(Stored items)
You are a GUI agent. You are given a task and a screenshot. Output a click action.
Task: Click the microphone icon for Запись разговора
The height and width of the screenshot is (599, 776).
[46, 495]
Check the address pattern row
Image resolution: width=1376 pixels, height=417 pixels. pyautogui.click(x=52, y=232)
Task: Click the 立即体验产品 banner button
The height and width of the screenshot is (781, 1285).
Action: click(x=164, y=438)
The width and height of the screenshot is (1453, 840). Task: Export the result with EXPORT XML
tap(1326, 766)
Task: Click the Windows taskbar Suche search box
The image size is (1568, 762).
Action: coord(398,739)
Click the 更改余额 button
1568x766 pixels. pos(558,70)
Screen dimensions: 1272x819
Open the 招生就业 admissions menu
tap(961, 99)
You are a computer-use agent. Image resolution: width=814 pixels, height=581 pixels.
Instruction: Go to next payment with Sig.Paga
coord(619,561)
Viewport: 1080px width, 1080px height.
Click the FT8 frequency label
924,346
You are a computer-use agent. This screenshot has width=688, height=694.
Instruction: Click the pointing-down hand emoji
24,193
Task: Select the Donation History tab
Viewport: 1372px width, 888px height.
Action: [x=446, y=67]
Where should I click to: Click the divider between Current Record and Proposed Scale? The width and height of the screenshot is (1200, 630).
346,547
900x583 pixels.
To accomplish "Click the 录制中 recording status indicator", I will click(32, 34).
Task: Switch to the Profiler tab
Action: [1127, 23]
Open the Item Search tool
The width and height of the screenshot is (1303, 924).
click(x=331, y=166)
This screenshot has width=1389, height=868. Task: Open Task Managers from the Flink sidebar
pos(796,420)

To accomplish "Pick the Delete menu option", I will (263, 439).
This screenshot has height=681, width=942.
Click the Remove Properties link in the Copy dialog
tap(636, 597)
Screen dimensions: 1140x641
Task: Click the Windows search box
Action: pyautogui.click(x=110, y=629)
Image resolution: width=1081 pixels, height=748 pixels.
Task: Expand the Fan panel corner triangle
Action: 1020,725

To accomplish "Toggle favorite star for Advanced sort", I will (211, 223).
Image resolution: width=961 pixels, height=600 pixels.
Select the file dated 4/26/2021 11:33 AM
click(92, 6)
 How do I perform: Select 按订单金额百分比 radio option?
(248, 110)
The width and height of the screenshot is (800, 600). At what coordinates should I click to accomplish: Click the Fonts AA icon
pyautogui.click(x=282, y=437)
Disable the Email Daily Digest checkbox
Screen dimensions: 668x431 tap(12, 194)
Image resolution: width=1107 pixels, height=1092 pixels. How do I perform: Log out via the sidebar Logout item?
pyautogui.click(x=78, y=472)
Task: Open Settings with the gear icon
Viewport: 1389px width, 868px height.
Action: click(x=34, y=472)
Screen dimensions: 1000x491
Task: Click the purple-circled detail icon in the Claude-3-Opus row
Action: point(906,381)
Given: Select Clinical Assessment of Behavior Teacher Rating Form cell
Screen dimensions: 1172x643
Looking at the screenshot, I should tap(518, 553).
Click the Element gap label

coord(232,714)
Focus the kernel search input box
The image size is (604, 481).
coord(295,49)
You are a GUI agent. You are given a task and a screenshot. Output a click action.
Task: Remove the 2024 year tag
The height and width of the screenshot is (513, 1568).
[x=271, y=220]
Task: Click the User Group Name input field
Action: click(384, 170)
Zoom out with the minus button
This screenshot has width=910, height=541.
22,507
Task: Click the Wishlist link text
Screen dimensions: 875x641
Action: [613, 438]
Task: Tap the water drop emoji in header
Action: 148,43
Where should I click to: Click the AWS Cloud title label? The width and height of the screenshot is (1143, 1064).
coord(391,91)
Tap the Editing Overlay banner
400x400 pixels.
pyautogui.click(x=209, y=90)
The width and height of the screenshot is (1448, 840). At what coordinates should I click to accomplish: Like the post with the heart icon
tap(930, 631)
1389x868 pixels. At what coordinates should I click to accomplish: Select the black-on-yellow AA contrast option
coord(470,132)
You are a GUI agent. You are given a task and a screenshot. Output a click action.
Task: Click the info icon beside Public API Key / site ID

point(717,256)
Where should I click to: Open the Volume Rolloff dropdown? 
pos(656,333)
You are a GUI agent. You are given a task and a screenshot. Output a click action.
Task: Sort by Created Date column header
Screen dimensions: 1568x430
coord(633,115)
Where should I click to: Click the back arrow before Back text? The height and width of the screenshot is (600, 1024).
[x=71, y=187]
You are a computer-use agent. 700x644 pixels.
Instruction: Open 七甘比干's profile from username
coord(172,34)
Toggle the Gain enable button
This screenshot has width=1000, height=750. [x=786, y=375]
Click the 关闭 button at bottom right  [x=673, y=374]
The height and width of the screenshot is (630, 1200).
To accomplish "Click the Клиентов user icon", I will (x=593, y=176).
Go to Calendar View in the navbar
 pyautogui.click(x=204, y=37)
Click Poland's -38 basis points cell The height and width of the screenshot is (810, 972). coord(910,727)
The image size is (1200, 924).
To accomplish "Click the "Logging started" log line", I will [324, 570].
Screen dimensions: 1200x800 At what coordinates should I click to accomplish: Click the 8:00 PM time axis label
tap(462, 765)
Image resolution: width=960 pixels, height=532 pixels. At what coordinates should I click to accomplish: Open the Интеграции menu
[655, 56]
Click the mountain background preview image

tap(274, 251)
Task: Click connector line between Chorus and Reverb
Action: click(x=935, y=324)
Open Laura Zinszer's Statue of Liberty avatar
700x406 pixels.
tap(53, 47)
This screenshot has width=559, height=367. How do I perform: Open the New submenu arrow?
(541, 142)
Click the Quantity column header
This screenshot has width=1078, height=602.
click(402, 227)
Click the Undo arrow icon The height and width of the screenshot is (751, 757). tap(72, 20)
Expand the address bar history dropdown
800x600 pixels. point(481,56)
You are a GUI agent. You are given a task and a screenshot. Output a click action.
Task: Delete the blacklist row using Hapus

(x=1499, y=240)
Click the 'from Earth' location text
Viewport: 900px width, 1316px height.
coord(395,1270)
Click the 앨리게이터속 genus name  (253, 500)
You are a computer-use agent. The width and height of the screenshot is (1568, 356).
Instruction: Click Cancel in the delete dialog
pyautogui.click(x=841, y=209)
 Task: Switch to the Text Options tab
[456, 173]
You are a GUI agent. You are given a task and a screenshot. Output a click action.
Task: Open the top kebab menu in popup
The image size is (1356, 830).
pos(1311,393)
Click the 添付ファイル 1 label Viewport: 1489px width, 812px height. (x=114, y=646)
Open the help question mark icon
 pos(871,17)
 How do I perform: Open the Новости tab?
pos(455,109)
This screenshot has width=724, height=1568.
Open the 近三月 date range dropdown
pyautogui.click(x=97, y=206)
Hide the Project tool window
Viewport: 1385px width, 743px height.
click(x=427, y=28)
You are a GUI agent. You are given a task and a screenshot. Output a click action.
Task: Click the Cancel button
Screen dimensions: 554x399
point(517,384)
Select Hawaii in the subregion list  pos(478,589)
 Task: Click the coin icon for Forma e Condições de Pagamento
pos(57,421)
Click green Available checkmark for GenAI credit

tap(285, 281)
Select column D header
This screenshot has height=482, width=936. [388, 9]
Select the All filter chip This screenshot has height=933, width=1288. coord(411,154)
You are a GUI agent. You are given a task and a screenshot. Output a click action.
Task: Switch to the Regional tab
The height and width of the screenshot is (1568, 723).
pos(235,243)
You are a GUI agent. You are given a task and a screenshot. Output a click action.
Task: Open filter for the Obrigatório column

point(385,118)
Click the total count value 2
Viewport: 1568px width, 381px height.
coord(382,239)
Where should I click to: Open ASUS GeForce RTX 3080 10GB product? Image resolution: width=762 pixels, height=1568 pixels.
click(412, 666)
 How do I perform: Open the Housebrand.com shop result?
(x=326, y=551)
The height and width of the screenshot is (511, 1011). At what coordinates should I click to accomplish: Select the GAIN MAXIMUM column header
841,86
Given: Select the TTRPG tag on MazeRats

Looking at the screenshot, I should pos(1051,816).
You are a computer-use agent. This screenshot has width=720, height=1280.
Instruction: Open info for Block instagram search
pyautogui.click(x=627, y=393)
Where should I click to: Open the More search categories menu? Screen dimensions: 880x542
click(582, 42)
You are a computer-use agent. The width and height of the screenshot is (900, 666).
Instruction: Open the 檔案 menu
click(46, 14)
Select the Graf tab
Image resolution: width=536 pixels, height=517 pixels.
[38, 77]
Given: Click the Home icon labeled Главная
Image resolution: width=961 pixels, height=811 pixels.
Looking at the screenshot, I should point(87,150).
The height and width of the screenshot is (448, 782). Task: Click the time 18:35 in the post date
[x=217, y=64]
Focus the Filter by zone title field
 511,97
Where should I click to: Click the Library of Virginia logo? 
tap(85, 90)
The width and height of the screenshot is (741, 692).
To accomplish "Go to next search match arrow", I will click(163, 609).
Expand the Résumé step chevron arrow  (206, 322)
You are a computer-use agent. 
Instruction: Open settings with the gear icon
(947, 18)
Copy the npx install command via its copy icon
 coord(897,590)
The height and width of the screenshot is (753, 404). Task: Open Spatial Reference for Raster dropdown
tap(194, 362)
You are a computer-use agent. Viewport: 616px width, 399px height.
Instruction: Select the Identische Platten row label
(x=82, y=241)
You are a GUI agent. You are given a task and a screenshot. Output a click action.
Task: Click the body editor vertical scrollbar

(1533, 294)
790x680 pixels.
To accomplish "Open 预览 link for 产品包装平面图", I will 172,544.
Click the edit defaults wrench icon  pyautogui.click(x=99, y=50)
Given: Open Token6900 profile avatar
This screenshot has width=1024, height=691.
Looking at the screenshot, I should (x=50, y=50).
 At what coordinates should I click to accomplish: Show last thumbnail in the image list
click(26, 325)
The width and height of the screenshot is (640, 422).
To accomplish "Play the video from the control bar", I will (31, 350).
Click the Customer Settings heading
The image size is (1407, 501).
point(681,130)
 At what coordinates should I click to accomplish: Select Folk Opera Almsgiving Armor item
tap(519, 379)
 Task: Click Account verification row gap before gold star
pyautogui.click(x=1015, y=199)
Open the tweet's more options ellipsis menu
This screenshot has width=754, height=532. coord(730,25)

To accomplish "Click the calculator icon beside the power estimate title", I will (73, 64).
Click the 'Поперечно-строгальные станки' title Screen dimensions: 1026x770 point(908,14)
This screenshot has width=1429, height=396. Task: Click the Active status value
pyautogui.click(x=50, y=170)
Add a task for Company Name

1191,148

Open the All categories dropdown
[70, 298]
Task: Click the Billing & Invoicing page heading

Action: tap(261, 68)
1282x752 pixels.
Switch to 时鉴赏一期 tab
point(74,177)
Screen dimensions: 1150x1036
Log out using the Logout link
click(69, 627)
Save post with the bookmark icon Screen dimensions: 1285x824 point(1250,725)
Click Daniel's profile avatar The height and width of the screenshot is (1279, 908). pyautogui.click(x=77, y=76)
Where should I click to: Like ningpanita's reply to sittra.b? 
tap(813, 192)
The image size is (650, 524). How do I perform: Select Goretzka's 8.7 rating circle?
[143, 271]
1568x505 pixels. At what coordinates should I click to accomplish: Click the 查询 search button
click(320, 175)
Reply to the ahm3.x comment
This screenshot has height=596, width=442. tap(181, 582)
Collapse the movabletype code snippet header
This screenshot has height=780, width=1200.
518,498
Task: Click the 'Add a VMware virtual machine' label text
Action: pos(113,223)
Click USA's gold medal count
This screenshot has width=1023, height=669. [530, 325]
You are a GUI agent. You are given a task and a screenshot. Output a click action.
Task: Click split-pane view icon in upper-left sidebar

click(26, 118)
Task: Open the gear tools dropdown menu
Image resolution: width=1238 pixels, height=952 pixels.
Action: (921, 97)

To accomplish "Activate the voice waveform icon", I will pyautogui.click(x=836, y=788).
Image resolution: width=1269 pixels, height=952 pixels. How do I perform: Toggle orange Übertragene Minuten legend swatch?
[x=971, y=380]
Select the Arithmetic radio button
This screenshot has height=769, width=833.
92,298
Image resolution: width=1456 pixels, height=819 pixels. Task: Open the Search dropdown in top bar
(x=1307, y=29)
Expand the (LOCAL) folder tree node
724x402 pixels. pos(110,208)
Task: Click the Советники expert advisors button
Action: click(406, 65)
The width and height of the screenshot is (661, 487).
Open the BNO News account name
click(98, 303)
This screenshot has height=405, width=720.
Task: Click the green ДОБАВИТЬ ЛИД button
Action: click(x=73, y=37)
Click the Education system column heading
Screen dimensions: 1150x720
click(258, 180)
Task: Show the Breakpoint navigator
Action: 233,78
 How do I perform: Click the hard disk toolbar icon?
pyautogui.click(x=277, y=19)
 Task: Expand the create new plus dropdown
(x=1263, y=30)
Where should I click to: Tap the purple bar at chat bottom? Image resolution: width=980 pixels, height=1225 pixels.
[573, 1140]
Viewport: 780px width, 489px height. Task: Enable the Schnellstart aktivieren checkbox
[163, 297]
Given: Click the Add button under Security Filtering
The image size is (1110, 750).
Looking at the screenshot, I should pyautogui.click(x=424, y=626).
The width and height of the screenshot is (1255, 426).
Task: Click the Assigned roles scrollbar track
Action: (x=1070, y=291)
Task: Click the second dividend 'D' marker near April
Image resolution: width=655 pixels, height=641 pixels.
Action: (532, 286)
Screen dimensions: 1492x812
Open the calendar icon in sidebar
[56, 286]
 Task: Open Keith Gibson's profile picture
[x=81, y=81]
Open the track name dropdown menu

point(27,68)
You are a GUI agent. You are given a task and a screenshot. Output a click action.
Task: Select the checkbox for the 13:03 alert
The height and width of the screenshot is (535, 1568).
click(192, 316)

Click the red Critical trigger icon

# [EXERCISE GOAL]
Produce only the lines from the line containing "Instruction: Go to next payment with Sig.Paga" through the line containing "Task: Open Settings with the gear icon", inclusive of both, exactly as they stand in the entries above.

# [RESPONSE TO THE EXERCISE]
Instruction: Go to next payment with Sig.Paga
coord(619,561)
Viewport: 1080px width, 1080px height.
Click the FT8 frequency label
924,346
You are a computer-use agent. This screenshot has width=688, height=694.
Instruction: Click the pointing-down hand emoji
24,193
Task: Select the Donation History tab
Viewport: 1372px width, 888px height.
Action: [x=446, y=67]
Where should I click to: Click the divider between Current Record and Proposed Scale? The width and height of the screenshot is (1200, 630).
346,547
900x583 pixels.
To accomplish "Click the 录制中 recording status indicator", I will click(32, 34).
Task: Switch to the Profiler tab
Action: [1127, 23]
Open the Item Search tool
The width and height of the screenshot is (1303, 924).
click(x=331, y=166)
This screenshot has width=1389, height=868. Task: Open Task Managers from the Flink sidebar
pos(796,420)

To accomplish "Pick the Delete menu option", I will (263, 439).
This screenshot has height=681, width=942.
Click the Remove Properties link in the Copy dialog
tap(636, 597)
Screen dimensions: 1140x641
Task: Click the Windows search box
Action: pyautogui.click(x=110, y=629)
Image resolution: width=1081 pixels, height=748 pixels.
Task: Expand the Fan panel corner triangle
Action: 1020,725

To accomplish "Toggle favorite star for Advanced sort", I will (211, 223).
Image resolution: width=961 pixels, height=600 pixels.
Select the file dated 4/26/2021 11:33 AM
click(92, 6)
 How do I perform: Select 按订单金额百分比 radio option?
(248, 110)
The width and height of the screenshot is (800, 600). At what coordinates should I click to accomplish: Click the Fonts AA icon
pyautogui.click(x=282, y=437)
Disable the Email Daily Digest checkbox
Screen dimensions: 668x431 tap(12, 194)
Image resolution: width=1107 pixels, height=1092 pixels. How do I perform: Log out via the sidebar Logout item?
pyautogui.click(x=78, y=472)
Task: Open Settings with the gear icon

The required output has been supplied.